[
https://issues.apache.org/jira/browse/SOLR-106?page=com.atlassian.jira.plugin.system.issuetabpanels:comment-tabpanel#action_12464698
]
J.J. Larrea commented on SOLR-106:
----------------------------------
Case for Facet Count Caching: Paging through the hitlist (as well as paging
through the facet list). In some cases it appears that generating the facet
counts takes much longer than generating the hitlist. And that's certainly the
case when the hitlist is retrieved from cache.
Case or Facet Paging: The UI design I'm doing back-end for has a list of
facets with 5 top values each, and a "More..." link when there are indeed more
than 5 facet values.
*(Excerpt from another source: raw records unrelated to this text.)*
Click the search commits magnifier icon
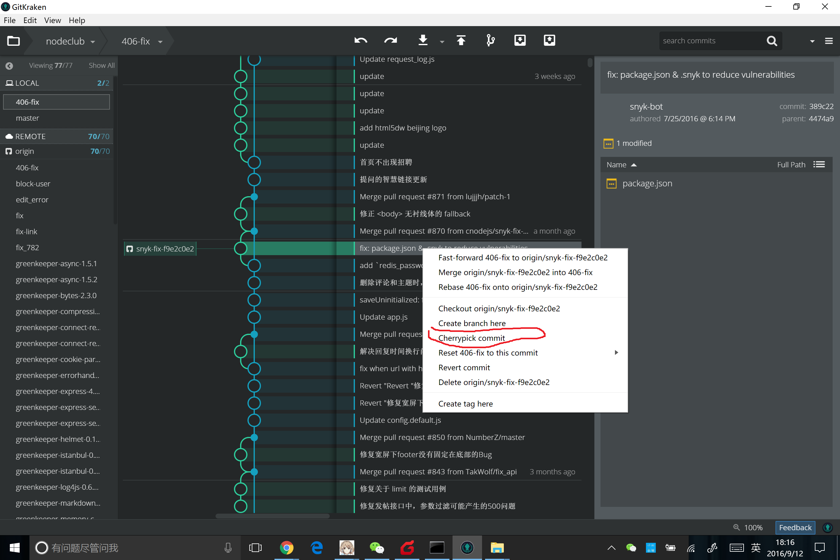 click(773, 41)
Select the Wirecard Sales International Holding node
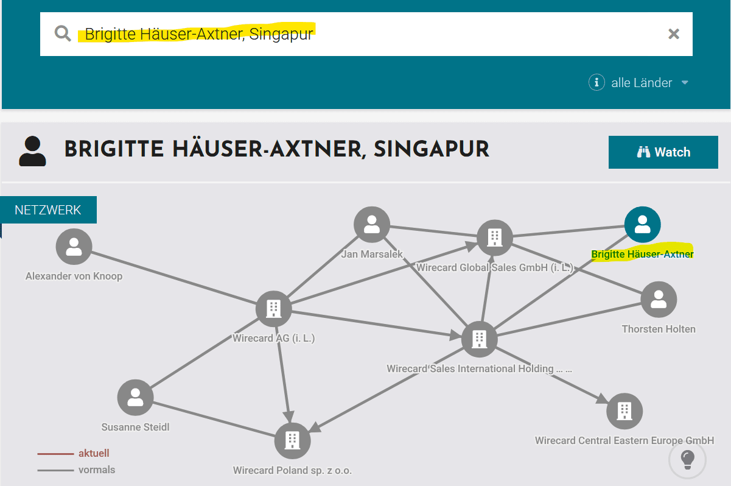 coord(480,339)
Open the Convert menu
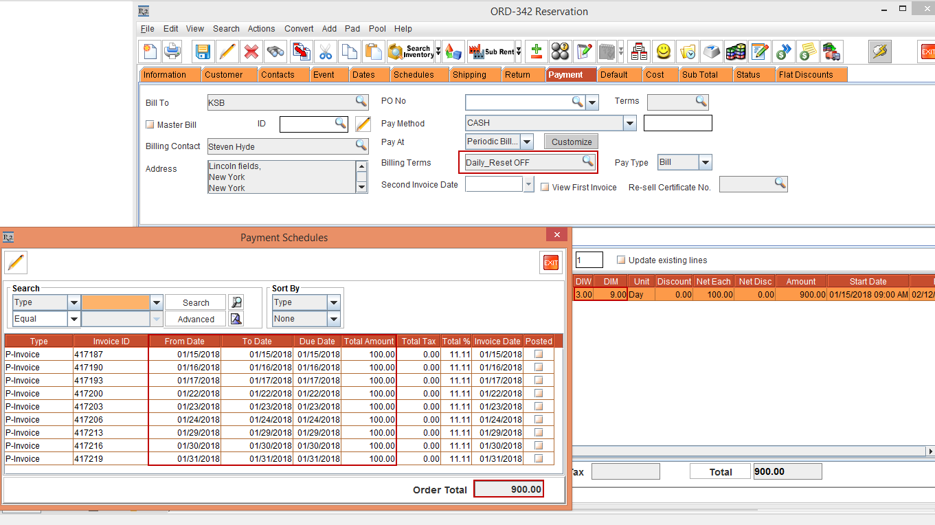 coord(299,29)
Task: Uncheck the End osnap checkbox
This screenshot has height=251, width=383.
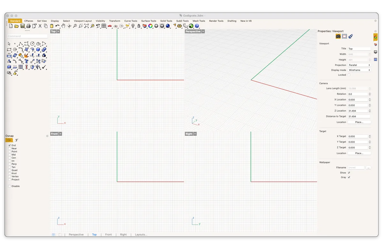Action: point(10,145)
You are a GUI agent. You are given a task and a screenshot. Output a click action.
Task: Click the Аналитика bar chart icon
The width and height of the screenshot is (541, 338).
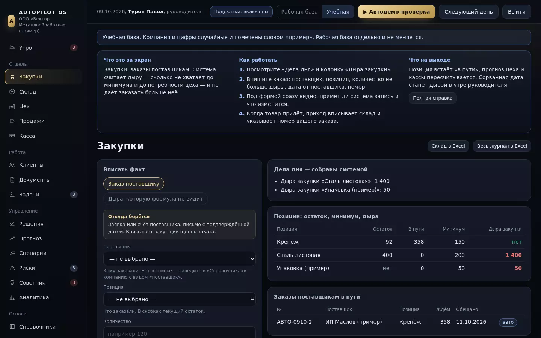pos(12,297)
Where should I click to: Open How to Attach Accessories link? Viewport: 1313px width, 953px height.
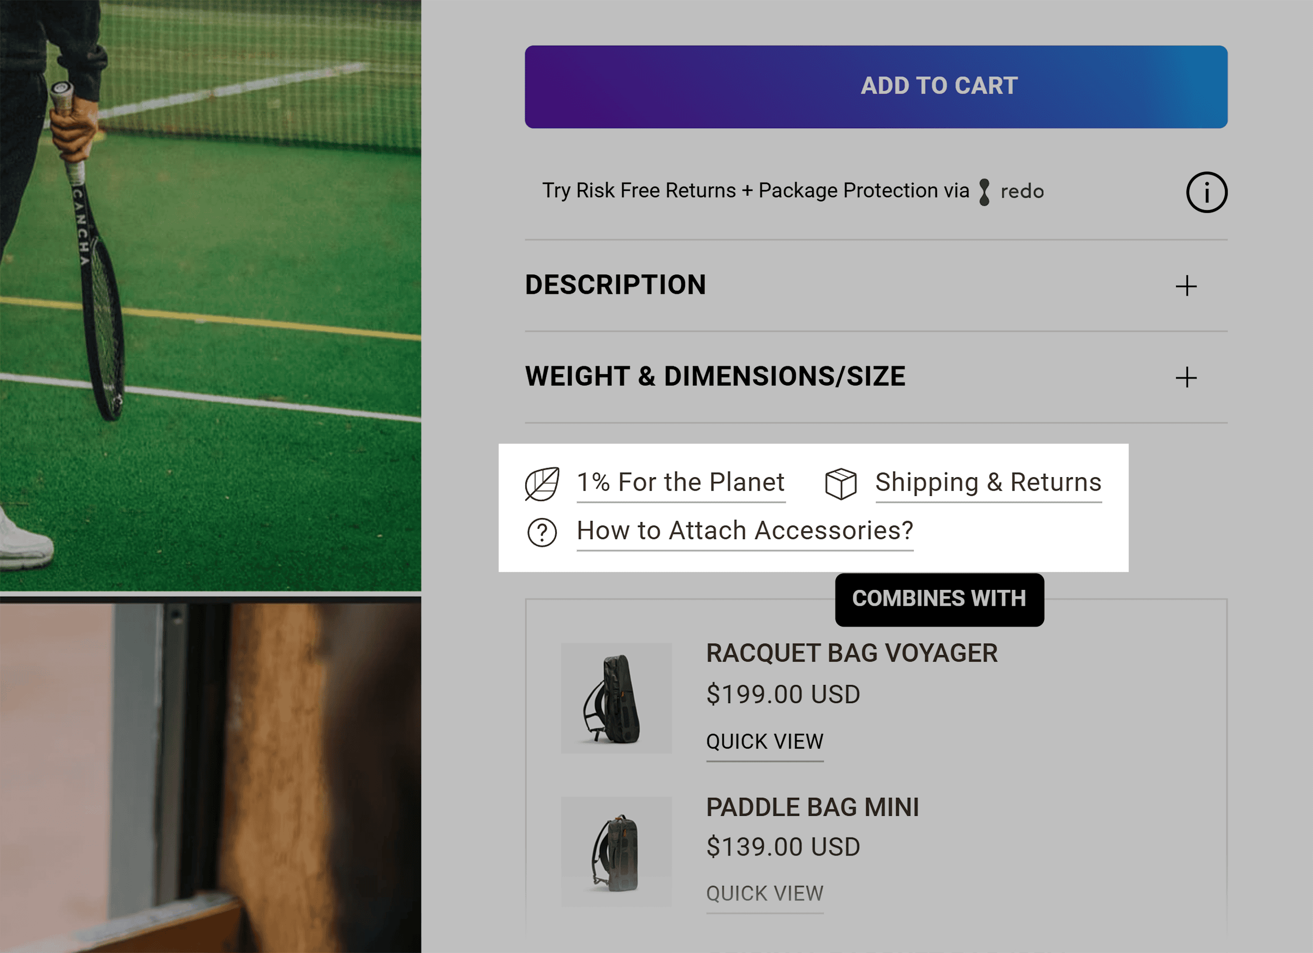[744, 531]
Traversing that link is supposed to show a page with all
facet values which fit, and Prev and Next paging buttons to access those which
don't. This browser shows counts and can be sorted by count but by default is
sorted alphabetically by term. Next to each term is a checkbox; after browsing
and checking, a button returns to the hitlist but adds a big OR of the checked
terms as an fq. So for example if a user searches and gets 437 hits with
rutabaga in the title, having 264 unique author names, they might want to
browse the list looking for friends. Then after browsing and checking they can
see a hitlist of all articles written by friends with rutabage in the title.
I don't have any idea what the proportion of facet queries would have offset >
0 e.g. where the user has moved to the next page, but I assume it's non-rare.
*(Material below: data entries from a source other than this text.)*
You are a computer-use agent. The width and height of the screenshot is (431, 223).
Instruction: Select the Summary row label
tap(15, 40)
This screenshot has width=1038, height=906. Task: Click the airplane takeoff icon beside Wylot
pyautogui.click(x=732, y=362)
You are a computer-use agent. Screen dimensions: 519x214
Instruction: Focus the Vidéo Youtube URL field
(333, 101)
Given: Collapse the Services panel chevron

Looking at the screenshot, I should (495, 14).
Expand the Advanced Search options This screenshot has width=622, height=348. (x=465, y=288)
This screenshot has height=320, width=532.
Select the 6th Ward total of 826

It occurs to me that facet.limit should NOT do double-duty for paging: In a
world where facet counts are cached, facet.limit should continue to play its
current role, and limit the number of ranked values that make it into the
BoundedTreeSet and thus the cache. Then facet.offset and facet.count could be
used to return a subset. facet.limit==0 --> no limit, but can still be paged.
Case for pulling response generation out of getFieldCacheCounts and
getFacetTermEnumCounts: I (truly) have a 37 million document index which I
need to facet on Author, of which there are millions. The TermEnum algorithm
is clearly unsuited, and the FieldCache algorithm requires an inordinate amount
of memory; I had to disable it. So rather than tell management "can't be
done", I think I need to plug in at least one more algorithm, e.g. using
TermFreqVectors, to SimpleFacets. Would love not to have to replicate the
response generation code.
Or the sorting code. Just had an idea: It would be even nicer if the counting
logic could be passed some object, say an implementation of TermCountRecorder,
which has an add(String term, int count) method.
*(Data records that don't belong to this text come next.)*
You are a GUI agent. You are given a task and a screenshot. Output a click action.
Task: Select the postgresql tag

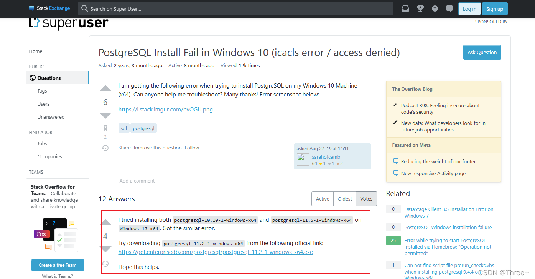pos(143,128)
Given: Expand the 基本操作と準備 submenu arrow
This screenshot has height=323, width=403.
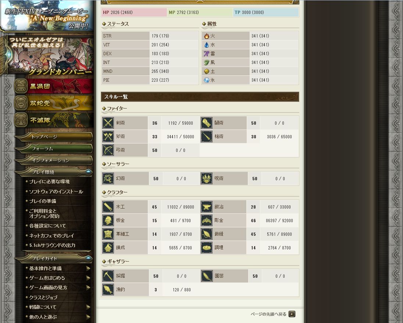Looking at the screenshot, I should (x=88, y=269).
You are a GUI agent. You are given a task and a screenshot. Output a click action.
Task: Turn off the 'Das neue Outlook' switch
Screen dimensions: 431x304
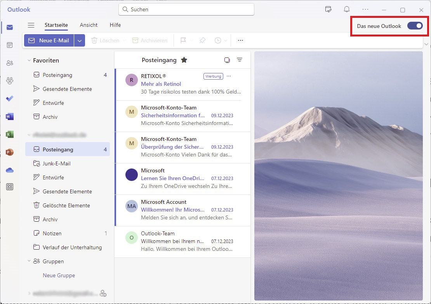[415, 26]
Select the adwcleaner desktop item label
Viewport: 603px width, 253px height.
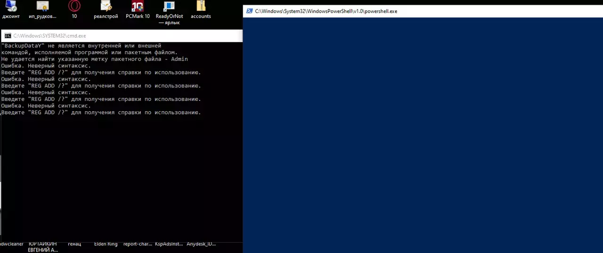(x=11, y=244)
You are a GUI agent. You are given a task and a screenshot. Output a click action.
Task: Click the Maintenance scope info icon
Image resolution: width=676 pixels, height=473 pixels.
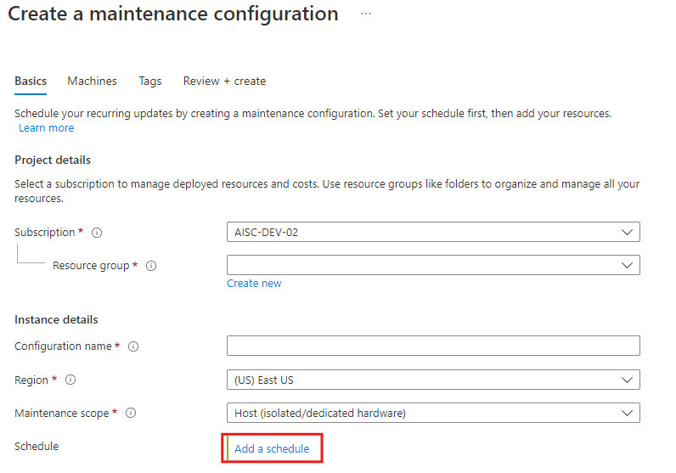coord(131,414)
- That object would encapsulate and isolate the generation of CountPair
objects, the filtering for mincount, and whatever varieties of sorting are
supported.
- Rather than have one object with multiple pathways e.g. for term vs. count
vs. no sorting, a static factory method could take the field, sort, and
mincount arguments and return an anonymous implementation based on a List or a
TreeSet or whatever.
- The factory could also be told whether the counting logic guarantees adding
terms in term (index) order, and if not but if term order were requested it
could return an implementation which sorts by term text, otherwise a simple
List.
- It could be the object that gets cached for that query for that field.
- It could have a generateResponse(offset, count) method which generates the
<list name="<facetfield>">
- It could optimize memory when multiple TermCountRecorders corresponding to
different queries are cached for a field, by maintaining a single WeakHashMap
of term strings for the field, so each TermCountRecorder with the same term has
a pointer to the same String object -- essentially like String.intern() but the
scope is the field and the master value would disappear once all cached
TermCountRecorders referencing it disappear.
- It would make life much easier for a faceting approache where rather than
iterating field->document it might be more efficient to iterate document->field
(e.g. TermFreqVectors?): A TermCountRecorder could be allocated for each
faceting field using that algorithm and have add(...) called in a round-robin
fashion as documents are iterated. At the end all could be added to the cache
and, whether added or retrieved, would have generateResponse called.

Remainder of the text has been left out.